== SUPPLIED MATERIAL ==
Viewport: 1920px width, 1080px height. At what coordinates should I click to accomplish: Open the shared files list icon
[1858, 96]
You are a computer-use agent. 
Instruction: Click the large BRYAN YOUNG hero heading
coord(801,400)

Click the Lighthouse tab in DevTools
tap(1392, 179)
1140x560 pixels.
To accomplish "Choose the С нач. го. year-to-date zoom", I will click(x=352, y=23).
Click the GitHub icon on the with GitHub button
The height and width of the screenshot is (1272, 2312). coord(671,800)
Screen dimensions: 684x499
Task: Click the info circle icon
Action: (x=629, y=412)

== DO THIS ==
Please copy every line of the listing above word for word, without changing any character.

== CORRECT OUTPUT ==
Viewport: 1920px width, 1080px height. At what coordinates should I click to accomplish: Open the shared files list icon
[1858, 96]
You are a computer-use agent. 
Instruction: Click the large BRYAN YOUNG hero heading
coord(801,400)

Click the Lighthouse tab in DevTools
tap(1392, 179)
1140x560 pixels.
To accomplish "Choose the С нач. го. year-to-date zoom", I will click(x=352, y=23).
Click the GitHub icon on the with GitHub button
The height and width of the screenshot is (1272, 2312). coord(671,800)
Screen dimensions: 684x499
Task: Click the info circle icon
Action: (x=629, y=412)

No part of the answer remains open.